夢のような「時」を過ごす
想像していたより暖かく穏やかな気候であった。昨年12月、私は歴史ある街キシナウ(Chisinau/モルドヴァ共和国の首都)の空港にはじめて降り立った。遅い時間にもかかわらず国家の方が出迎えてくれていた。
幸運にも私は、モルドヴァ共和国インターナショナル・ビエンナーレ「現代アートExpo」で、グランプリを受賞した。受賞式典のため共和国に招待されて、賞金と「国立美術館」トロフィー等を授与され、文化大臣、美術館館長、市長等の挨拶後、私も式典中で受賞の挨拶をする機会を与えられた。続いて、16年前にル-マニアから独立した歴史的記念の式典が会場を移して行われたが、貴重な国家の催事に招待された私は、文化人、アーティスト、政治家、ロシア正教の大司教など、さまざまな人たちとの出会いと交流に、素晴らしい歓待を受けて、夢のような「時」を過ごすことができた。
アーティスト同士の信頼関係で、自由に交流を楽しむ
私のグランプリ受賞作品は『TokyoNow』シリ-ズの中の『Tokyo, hier et aujourdhui』であった。作品は国立美術館に収蔵されるが、美術館の学芸員に「数年前に日本政府から北斎や春信の版画が贈呈されました。あなたが彼らの次の日本人画家です」と言われとても驚いた。私のこの作品はまさに広重や北斎からのインスピレ-ションで描いたものだけに、不思議な縁のようなものを感じた。

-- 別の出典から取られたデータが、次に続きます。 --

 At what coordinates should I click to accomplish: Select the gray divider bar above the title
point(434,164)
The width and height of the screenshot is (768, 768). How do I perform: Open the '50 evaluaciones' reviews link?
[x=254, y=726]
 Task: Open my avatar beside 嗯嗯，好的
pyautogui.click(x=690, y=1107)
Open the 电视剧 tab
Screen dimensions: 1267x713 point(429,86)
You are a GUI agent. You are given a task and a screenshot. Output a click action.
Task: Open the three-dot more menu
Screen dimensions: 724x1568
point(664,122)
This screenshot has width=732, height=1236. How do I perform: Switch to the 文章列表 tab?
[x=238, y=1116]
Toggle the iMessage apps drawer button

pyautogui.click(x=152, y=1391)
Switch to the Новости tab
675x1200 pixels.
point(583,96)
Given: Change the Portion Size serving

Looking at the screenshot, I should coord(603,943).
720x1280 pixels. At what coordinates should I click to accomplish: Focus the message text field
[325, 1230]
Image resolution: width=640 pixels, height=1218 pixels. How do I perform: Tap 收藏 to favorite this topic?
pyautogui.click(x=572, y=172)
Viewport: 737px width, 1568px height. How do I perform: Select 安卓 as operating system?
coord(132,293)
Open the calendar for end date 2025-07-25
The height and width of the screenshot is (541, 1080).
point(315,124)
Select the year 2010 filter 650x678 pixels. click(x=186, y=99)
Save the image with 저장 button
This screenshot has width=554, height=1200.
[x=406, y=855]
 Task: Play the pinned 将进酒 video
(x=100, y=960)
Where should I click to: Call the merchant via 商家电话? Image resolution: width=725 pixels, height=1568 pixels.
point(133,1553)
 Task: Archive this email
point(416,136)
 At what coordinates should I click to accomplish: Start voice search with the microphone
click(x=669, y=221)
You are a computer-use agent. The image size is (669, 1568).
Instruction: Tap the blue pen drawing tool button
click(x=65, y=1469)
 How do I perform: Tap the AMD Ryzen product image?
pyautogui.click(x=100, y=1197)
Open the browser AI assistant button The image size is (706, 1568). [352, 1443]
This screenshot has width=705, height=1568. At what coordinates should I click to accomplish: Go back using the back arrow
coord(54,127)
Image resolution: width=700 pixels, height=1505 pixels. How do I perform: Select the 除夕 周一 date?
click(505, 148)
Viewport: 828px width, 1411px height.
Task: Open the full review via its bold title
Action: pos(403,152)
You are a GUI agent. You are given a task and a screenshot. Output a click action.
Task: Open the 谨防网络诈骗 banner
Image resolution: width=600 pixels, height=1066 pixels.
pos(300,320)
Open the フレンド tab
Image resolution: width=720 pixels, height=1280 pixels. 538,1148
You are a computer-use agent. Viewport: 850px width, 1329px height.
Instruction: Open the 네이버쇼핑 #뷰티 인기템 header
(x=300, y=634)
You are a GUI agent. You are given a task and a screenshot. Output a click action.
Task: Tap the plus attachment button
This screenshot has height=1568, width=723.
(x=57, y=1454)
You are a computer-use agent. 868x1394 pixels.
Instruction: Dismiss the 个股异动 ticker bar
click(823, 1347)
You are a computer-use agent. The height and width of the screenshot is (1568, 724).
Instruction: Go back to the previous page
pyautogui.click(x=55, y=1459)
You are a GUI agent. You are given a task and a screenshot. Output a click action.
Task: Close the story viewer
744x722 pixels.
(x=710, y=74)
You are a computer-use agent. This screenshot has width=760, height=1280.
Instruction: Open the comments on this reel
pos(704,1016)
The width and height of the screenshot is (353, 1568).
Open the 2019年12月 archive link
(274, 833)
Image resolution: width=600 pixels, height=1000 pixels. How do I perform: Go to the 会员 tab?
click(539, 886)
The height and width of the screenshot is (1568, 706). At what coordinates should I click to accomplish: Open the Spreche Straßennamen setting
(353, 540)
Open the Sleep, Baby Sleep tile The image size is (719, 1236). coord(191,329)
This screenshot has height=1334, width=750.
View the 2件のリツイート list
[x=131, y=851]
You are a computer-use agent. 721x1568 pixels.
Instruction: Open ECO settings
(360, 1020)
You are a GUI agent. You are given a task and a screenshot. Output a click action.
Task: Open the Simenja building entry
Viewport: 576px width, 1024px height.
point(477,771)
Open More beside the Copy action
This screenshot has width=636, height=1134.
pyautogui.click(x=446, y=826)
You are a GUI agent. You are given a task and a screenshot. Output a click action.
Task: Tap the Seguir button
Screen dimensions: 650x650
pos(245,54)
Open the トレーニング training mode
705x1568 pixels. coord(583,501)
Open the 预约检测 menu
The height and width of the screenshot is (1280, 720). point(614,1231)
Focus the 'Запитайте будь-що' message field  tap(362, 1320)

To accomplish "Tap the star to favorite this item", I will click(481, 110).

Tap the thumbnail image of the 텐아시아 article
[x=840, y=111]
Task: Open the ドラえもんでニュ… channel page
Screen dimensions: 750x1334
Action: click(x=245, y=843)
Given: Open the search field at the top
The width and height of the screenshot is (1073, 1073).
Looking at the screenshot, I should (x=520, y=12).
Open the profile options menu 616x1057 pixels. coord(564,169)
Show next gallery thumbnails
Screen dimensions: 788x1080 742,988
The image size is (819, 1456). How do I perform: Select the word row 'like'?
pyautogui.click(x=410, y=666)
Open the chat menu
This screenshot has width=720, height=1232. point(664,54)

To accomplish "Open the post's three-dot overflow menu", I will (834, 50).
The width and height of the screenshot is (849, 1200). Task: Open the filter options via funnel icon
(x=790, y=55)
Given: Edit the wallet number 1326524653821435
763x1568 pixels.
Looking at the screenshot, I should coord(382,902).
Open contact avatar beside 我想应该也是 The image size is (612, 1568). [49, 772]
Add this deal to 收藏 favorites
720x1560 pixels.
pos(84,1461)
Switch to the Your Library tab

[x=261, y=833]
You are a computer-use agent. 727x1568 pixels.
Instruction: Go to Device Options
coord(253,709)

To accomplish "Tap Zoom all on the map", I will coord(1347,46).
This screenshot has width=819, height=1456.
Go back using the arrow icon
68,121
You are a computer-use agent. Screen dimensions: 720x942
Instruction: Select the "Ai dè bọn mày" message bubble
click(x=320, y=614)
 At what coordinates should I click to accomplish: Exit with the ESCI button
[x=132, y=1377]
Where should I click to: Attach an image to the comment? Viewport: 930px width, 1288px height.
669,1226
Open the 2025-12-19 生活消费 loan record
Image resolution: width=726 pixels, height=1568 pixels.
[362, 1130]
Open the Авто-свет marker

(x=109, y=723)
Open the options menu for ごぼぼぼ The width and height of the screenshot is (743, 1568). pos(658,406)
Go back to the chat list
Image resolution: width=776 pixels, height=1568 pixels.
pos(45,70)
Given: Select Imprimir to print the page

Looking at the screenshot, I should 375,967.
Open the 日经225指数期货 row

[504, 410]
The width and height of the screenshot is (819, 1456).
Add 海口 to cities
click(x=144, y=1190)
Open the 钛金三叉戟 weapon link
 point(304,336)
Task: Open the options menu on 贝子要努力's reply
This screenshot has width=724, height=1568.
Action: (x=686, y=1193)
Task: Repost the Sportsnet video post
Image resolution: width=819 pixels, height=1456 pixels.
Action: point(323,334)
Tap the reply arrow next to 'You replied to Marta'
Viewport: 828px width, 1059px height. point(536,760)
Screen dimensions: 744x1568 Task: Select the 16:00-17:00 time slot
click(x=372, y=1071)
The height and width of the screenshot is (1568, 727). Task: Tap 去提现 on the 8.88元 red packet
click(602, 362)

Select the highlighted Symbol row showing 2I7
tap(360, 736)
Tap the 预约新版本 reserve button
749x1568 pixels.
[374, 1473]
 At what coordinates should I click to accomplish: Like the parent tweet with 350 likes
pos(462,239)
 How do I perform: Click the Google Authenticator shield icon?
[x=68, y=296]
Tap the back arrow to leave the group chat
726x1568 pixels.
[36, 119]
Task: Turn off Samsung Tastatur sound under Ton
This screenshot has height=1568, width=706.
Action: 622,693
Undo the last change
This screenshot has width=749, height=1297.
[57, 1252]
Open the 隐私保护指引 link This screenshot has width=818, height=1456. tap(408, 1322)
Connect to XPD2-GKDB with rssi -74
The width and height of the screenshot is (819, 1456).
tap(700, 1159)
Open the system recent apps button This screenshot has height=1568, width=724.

2009年11月上旬、友人でモルドヴァ共和国出身(パリ在住)の画家に、国での初めてのヴィエンナーレ・インターナショナルオブモルディヴァ(Biennale International of Moldov)の出展(絵画部門)を促された。締め切りの2週間位前だったので急いで準備にとりかかった。友人とE-mailと電話で何回も連絡しあって、無事期日まで間に合うように友人が手配してくれた。
一週間後、友人からの電話で知らせが届いた。「よく聞いて、あなたが大賞をとったわ。授賞式に必ず出席してね」。急いで飛行機のチケットを取り、パリからハンガリ-のブタペスト経由でキシナウへ。夜中にやっと着いたが、すでに通訳とドライバ-が待っていてくれた。次の日、国立美術館関係者と通訳と一緒に市内観光が企画されていて、歴史あるキシナウの街を観ることができた。モスクワにあるロシア正教の教会より、かわいらしいという感じのモルドヴァ正教会やルーマニア正教会があった。もちろん内部は私の大好きなすばらしいイコンが一杯。歩いている人々の表情や服装もとても明るく、自信に満ちていた。そして、何よりも快く過ごせたのは、Expo関係者がスマ-トでハンサムで、英仏語を話す通訳の女性も若く美しい人たちだったことかもしれない。モルドヴァ共和国の作家をはじめ、他国の作家たちと、異なる言語、宗教、文化の壁を越えて、アーティスト同士の信頼関係で、自由に交流を楽しめることができた。今までの経験では、これはどこの国にいっても同じである。
翌日、花束と重いトロフィーを持ってパリへ。ちなみにモルドヴァはル-マニアとウクライナの間の独立国で、やはり他の中央・東ヨ-ロッパ同様に複雑な歴史を背負っている。